---- Supplied records

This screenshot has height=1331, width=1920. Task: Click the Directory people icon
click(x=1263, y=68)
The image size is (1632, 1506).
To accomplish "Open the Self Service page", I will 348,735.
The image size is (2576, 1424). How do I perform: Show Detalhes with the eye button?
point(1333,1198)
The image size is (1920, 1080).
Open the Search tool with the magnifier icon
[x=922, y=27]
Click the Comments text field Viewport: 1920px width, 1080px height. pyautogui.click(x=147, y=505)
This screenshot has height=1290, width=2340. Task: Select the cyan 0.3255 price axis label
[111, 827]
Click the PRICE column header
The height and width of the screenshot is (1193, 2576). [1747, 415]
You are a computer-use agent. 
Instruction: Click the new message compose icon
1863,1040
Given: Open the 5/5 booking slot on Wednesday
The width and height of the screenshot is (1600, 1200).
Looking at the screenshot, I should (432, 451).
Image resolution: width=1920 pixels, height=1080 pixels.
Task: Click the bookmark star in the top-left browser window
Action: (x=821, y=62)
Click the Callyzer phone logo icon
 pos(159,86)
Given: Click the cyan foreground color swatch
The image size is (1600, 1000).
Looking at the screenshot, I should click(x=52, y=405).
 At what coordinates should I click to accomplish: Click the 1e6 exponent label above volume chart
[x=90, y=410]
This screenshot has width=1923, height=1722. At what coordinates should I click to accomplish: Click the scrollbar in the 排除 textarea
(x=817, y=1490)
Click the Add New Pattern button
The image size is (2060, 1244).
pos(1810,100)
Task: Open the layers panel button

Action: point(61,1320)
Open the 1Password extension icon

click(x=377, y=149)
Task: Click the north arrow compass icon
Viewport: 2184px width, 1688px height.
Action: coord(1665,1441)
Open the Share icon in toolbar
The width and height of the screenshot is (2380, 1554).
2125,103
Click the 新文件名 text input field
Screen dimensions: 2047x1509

--------

Work task - Retype the lines beginning at the one containing "The width and height of the screenshot is (2380, 1554)." and ending at the final line of the material, both included.

The completed task -
The width and height of the screenshot is (2380, 1554).
2125,103
Click the 新文件名 text input field
Screen dimensions: 2047x1509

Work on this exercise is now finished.